YOUR GOAL:
Swap every "SoundShoot" in the listing below for "SoundCapture" and reproduce the listing with nothing else altered.

SOURCE MATERIAL:

★ ★ ★ ★

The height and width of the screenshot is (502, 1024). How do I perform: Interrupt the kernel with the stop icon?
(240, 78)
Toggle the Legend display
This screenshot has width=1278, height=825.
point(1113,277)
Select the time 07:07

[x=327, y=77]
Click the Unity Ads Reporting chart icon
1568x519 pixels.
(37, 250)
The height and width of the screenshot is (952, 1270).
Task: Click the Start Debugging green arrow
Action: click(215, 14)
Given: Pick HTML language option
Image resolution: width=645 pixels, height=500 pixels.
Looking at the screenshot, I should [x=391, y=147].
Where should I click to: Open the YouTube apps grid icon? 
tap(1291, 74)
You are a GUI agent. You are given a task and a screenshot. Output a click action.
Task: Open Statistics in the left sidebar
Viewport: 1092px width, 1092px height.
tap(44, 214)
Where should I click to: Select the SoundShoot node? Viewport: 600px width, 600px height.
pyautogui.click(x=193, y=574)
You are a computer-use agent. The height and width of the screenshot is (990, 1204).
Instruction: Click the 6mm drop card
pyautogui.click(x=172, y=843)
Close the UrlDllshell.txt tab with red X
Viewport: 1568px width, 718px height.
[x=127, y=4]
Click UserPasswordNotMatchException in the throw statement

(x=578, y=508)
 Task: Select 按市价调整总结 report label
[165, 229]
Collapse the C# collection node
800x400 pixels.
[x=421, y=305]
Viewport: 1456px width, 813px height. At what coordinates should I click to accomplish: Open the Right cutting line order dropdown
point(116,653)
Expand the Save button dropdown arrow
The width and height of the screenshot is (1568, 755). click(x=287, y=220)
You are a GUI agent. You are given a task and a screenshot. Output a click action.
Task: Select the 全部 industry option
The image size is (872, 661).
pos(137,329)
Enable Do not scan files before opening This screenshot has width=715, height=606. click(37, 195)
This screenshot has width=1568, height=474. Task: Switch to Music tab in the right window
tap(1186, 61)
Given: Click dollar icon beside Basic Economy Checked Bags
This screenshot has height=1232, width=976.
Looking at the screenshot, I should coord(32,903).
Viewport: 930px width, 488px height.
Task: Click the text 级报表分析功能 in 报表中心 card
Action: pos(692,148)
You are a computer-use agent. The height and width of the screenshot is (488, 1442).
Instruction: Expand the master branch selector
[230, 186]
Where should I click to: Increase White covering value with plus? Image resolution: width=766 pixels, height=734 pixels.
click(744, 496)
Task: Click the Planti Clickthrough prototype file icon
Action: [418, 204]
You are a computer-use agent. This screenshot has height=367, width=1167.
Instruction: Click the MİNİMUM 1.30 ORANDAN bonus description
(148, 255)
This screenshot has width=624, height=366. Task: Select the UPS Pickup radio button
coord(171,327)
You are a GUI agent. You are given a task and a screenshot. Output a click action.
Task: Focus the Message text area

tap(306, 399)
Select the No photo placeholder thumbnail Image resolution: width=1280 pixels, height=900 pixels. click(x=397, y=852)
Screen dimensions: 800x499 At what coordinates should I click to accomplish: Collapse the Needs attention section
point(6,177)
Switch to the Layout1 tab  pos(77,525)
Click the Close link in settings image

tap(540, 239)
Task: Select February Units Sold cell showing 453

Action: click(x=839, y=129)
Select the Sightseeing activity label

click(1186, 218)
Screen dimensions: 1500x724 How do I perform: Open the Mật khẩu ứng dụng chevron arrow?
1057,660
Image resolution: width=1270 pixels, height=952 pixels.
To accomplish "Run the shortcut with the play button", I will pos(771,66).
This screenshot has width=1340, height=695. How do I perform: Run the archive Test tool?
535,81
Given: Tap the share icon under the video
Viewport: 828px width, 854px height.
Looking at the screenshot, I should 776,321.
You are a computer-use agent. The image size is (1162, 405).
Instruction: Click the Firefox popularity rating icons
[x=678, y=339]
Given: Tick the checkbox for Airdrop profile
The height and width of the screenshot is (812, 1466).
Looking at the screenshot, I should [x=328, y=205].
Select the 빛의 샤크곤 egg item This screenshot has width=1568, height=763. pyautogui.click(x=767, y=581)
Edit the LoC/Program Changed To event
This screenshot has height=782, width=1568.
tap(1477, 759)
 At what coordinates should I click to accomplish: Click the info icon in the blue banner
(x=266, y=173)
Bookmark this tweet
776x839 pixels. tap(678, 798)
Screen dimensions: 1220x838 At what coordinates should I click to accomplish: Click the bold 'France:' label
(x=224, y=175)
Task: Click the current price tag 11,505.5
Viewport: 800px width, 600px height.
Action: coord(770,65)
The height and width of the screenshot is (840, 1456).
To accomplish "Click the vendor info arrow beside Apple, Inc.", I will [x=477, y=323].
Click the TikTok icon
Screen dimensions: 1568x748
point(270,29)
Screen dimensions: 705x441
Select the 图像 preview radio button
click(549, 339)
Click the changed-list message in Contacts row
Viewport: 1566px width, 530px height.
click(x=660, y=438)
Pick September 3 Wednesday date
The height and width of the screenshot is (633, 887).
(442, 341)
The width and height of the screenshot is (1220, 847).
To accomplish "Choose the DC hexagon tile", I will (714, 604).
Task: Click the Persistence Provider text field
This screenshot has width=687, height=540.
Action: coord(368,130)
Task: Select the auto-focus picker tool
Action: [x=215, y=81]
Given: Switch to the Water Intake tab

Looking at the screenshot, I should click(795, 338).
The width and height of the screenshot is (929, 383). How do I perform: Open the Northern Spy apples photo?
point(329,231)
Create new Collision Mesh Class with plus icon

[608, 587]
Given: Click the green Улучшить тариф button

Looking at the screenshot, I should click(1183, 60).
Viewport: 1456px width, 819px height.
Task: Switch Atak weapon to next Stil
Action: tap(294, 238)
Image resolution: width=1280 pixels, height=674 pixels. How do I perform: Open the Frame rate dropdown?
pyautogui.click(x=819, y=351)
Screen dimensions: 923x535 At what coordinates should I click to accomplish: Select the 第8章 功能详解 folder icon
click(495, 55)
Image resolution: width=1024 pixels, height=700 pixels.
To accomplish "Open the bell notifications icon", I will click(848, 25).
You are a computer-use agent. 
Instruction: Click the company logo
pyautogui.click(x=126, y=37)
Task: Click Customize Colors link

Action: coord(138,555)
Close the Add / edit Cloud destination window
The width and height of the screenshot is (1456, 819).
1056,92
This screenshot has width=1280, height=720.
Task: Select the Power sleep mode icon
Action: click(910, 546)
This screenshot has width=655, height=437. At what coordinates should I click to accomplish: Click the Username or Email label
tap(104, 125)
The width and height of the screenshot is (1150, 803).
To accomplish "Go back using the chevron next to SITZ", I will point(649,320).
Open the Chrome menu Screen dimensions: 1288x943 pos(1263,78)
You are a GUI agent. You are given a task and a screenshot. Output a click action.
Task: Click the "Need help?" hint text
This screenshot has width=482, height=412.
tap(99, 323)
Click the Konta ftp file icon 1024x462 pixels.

★ ★ ★ ★

OUTPUT OF THE TASK:
The height and width of the screenshot is (502, 1024). How do I perform: Interrupt the kernel with the stop icon?
(240, 78)
Toggle the Legend display
This screenshot has width=1278, height=825.
point(1113,277)
Select the time 07:07

[x=327, y=77]
Click the Unity Ads Reporting chart icon
1568x519 pixels.
(37, 250)
The height and width of the screenshot is (952, 1270).
Task: Click the Start Debugging green arrow
Action: click(215, 14)
Given: Pick HTML language option
Image resolution: width=645 pixels, height=500 pixels.
Looking at the screenshot, I should [x=391, y=147].
Where should I click to: Open the YouTube apps grid icon? 
tap(1291, 74)
You are a GUI agent. You are given a task and a screenshot. Output a click action.
Task: Open Statistics in the left sidebar
Viewport: 1092px width, 1092px height.
tap(44, 214)
Where should I click to: Select the SoundCapture node? Viewport: 600px width, 600px height.
pyautogui.click(x=193, y=574)
You are a computer-use agent. The height and width of the screenshot is (990, 1204).
Instruction: Click the 6mm drop card
pyautogui.click(x=172, y=843)
Close the UrlDllshell.txt tab with red X
Viewport: 1568px width, 718px height.
[x=127, y=4]
Click UserPasswordNotMatchException in the throw statement

(x=578, y=508)
 Task: Select 按市价调整总结 report label
[165, 229]
Collapse the C# collection node
800x400 pixels.
[x=421, y=305]
Viewport: 1456px width, 813px height. At what coordinates should I click to accomplish: Open the Right cutting line order dropdown
point(116,653)
Expand the Save button dropdown arrow
The width and height of the screenshot is (1568, 755). click(x=287, y=220)
You are a GUI agent. You are given a task and a screenshot. Output a click action.
Task: Select the 全部 industry option
The image size is (872, 661).
pos(137,329)
Enable Do not scan files before opening This screenshot has width=715, height=606. click(37, 195)
This screenshot has width=1568, height=474. Task: Switch to Music tab in the right window
tap(1186, 61)
Given: Click dollar icon beside Basic Economy Checked Bags
This screenshot has height=1232, width=976.
Looking at the screenshot, I should coord(32,903).
Viewport: 930px width, 488px height.
Task: Click the text 级报表分析功能 in 报表中心 card
Action: pos(692,148)
You are a computer-use agent. The height and width of the screenshot is (488, 1442).
Instruction: Expand the master branch selector
[230, 186]
Where should I click to: Increase White covering value with plus? Image resolution: width=766 pixels, height=734 pixels.
click(744, 496)
Task: Click the Planti Clickthrough prototype file icon
Action: [418, 204]
You are a computer-use agent. This screenshot has height=367, width=1167.
Instruction: Click the MİNİMUM 1.30 ORANDAN bonus description
(148, 255)
This screenshot has width=624, height=366. Task: Select the UPS Pickup radio button
coord(171,327)
You are a GUI agent. You are given a task and a screenshot. Output a click action.
Task: Focus the Message text area

tap(306, 399)
Select the No photo placeholder thumbnail Image resolution: width=1280 pixels, height=900 pixels. click(x=397, y=852)
Screen dimensions: 800x499 At what coordinates should I click to accomplish: Collapse the Needs attention section
point(6,177)
Switch to the Layout1 tab  pos(77,525)
Click the Close link in settings image

tap(540, 239)
Task: Select February Units Sold cell showing 453

Action: click(x=839, y=129)
Select the Sightseeing activity label

click(1186, 218)
Screen dimensions: 1500x724 How do I perform: Open the Mật khẩu ứng dụng chevron arrow?
1057,660
Image resolution: width=1270 pixels, height=952 pixels.
To accomplish "Run the shortcut with the play button", I will pos(771,66).
This screenshot has width=1340, height=695. How do I perform: Run the archive Test tool?
535,81
Given: Tap the share icon under the video
Viewport: 828px width, 854px height.
Looking at the screenshot, I should 776,321.
You are a computer-use agent. The image size is (1162, 405).
Instruction: Click the Firefox popularity rating icons
[x=678, y=339]
Given: Tick the checkbox for Airdrop profile
The height and width of the screenshot is (812, 1466).
Looking at the screenshot, I should [x=328, y=205].
Select the 빛의 샤크곤 egg item This screenshot has width=1568, height=763. pyautogui.click(x=767, y=581)
Edit the LoC/Program Changed To event
This screenshot has height=782, width=1568.
tap(1477, 759)
 At what coordinates should I click to accomplish: Click the info icon in the blue banner
(x=266, y=173)
Bookmark this tweet
776x839 pixels. tap(678, 798)
Screen dimensions: 1220x838 At what coordinates should I click to accomplish: Click the bold 'France:' label
(x=224, y=175)
Task: Click the current price tag 11,505.5
Viewport: 800px width, 600px height.
Action: coord(770,65)
The height and width of the screenshot is (840, 1456).
To accomplish "Click the vendor info arrow beside Apple, Inc.", I will [x=477, y=323].
Click the TikTok icon
Screen dimensions: 1568x748
point(270,29)
Screen dimensions: 705x441
Select the 图像 preview radio button
click(549, 339)
Click the changed-list message in Contacts row
Viewport: 1566px width, 530px height.
click(x=660, y=438)
Pick September 3 Wednesday date
The height and width of the screenshot is (633, 887).
(442, 341)
The width and height of the screenshot is (1220, 847).
To accomplish "Choose the DC hexagon tile", I will (714, 604).
Task: Click the Persistence Provider text field
This screenshot has width=687, height=540.
Action: coord(368,130)
Task: Select the auto-focus picker tool
Action: [x=215, y=81]
Given: Switch to the Water Intake tab

Looking at the screenshot, I should click(795, 338).
The width and height of the screenshot is (929, 383). How do I perform: Open the Northern Spy apples photo?
point(329,231)
Create new Collision Mesh Class with plus icon

[608, 587]
Given: Click the green Улучшить тариф button

Looking at the screenshot, I should click(1183, 60).
Viewport: 1456px width, 819px height.
Task: Switch Atak weapon to next Stil
Action: tap(294, 238)
Image resolution: width=1280 pixels, height=674 pixels. How do I perform: Open the Frame rate dropdown?
pyautogui.click(x=819, y=351)
Screen dimensions: 923x535 At what coordinates should I click to accomplish: Select the 第8章 功能详解 folder icon
click(495, 55)
Image resolution: width=1024 pixels, height=700 pixels.
To accomplish "Open the bell notifications icon", I will click(848, 25).
You are a computer-use agent. 
Instruction: Click the company logo
pyautogui.click(x=126, y=37)
Task: Click Customize Colors link

Action: coord(138,555)
Close the Add / edit Cloud destination window
The width and height of the screenshot is (1456, 819).
1056,92
This screenshot has width=1280, height=720.
Task: Select the Power sleep mode icon
Action: click(910, 546)
This screenshot has width=655, height=437. At what coordinates should I click to accomplish: Click the Username or Email label
tap(104, 125)
The width and height of the screenshot is (1150, 803).
To accomplish "Go back using the chevron next to SITZ", I will point(649,320).
Open the Chrome menu Screen dimensions: 1288x943 pos(1263,78)
You are a GUI agent. You are given a task and a screenshot. Output a click action.
Task: Click the "Need help?" hint text
This screenshot has width=482, height=412.
tap(99, 323)
Click the Konta ftp file icon 1024x462 pixels.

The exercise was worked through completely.